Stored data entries
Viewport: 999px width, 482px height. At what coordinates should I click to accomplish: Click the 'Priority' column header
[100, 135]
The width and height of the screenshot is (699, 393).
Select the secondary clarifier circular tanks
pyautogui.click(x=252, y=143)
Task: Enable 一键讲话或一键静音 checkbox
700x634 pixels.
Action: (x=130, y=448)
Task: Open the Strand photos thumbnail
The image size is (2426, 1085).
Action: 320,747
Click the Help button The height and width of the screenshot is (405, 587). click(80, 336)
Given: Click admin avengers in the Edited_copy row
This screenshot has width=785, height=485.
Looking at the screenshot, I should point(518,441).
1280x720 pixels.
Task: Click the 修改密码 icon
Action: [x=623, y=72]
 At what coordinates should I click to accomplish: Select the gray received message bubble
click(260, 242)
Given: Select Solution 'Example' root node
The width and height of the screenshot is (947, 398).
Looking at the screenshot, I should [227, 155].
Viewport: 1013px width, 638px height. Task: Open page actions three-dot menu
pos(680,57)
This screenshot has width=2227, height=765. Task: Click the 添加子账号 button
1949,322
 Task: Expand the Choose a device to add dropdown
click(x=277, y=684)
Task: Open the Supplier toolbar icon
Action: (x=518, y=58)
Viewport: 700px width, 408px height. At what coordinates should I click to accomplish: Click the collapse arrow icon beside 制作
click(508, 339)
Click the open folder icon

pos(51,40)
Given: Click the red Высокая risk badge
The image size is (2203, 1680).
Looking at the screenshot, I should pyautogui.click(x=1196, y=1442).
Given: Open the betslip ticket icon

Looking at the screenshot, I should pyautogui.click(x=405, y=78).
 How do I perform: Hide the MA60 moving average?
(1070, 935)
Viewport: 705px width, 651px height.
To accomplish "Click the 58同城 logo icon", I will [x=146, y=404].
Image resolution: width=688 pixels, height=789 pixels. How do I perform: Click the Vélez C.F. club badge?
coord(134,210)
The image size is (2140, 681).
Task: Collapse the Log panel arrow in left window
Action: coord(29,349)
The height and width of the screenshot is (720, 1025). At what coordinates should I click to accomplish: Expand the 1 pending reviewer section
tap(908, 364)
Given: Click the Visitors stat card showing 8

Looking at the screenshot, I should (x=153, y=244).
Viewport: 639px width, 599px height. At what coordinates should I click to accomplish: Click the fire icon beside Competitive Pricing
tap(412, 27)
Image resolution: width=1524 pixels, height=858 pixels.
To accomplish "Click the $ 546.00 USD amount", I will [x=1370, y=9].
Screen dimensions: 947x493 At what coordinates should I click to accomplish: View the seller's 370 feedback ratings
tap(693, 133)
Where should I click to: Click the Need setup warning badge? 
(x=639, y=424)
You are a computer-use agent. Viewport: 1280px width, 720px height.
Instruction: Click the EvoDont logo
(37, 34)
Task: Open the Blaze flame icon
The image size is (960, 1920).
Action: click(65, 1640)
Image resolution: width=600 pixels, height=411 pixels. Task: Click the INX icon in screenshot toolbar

* [EXERCISE REQUIREMENTS]
Each record above is to be written out again exactly.

* [YOUR SOLUTION]
Viewport: 999px width, 482px height. At what coordinates should I click to accomplish: Click the 'Priority' column header
[100, 135]
The width and height of the screenshot is (699, 393).
Select the secondary clarifier circular tanks
pyautogui.click(x=252, y=143)
Task: Enable 一键讲话或一键静音 checkbox
700x634 pixels.
Action: (x=130, y=448)
Task: Open the Strand photos thumbnail
The image size is (2426, 1085).
Action: 320,747
Click the Help button The height and width of the screenshot is (405, 587). click(80, 336)
Given: Click admin avengers in the Edited_copy row
This screenshot has width=785, height=485.
Looking at the screenshot, I should point(518,441).
1280x720 pixels.
Task: Click the 修改密码 icon
Action: [x=623, y=72]
 At what coordinates should I click to accomplish: Select the gray received message bubble
click(260, 242)
Given: Select Solution 'Example' root node
The width and height of the screenshot is (947, 398).
Looking at the screenshot, I should [227, 155].
Viewport: 1013px width, 638px height. Task: Open page actions three-dot menu
pos(680,57)
This screenshot has width=2227, height=765. Task: Click the 添加子账号 button
1949,322
 Task: Expand the Choose a device to add dropdown
click(x=277, y=684)
Task: Open the Supplier toolbar icon
Action: (x=518, y=58)
Viewport: 700px width, 408px height. At what coordinates should I click to accomplish: Click the collapse arrow icon beside 制作
click(508, 339)
Click the open folder icon

pos(51,40)
Given: Click the red Высокая risk badge
The image size is (2203, 1680).
Looking at the screenshot, I should pyautogui.click(x=1196, y=1442).
Given: Open the betslip ticket icon

Looking at the screenshot, I should pyautogui.click(x=405, y=78).
 How do I perform: Hide the MA60 moving average?
(1070, 935)
Viewport: 705px width, 651px height.
To accomplish "Click the 58同城 logo icon", I will [x=146, y=404].
Image resolution: width=688 pixels, height=789 pixels. How do I perform: Click the Vélez C.F. club badge?
coord(134,210)
The image size is (2140, 681).
Task: Collapse the Log panel arrow in left window
Action: coord(29,349)
The height and width of the screenshot is (720, 1025). At what coordinates should I click to accomplish: Expand the 1 pending reviewer section
tap(908, 364)
Given: Click the Visitors stat card showing 8

Looking at the screenshot, I should (x=153, y=244).
Viewport: 639px width, 599px height. At what coordinates should I click to accomplish: Click the fire icon beside Competitive Pricing
tap(412, 27)
Image resolution: width=1524 pixels, height=858 pixels.
To accomplish "Click the $ 546.00 USD amount", I will [x=1370, y=9].
Screen dimensions: 947x493 At what coordinates should I click to accomplish: View the seller's 370 feedback ratings
tap(693, 133)
Where should I click to: Click the Need setup warning badge? 
(x=639, y=424)
You are a computer-use agent. Viewport: 1280px width, 720px height.
Instruction: Click the EvoDont logo
(37, 34)
Task: Open the Blaze flame icon
The image size is (960, 1920).
Action: click(65, 1640)
Image resolution: width=600 pixels, height=411 pixels. Task: Click the INX icon in screenshot toolbar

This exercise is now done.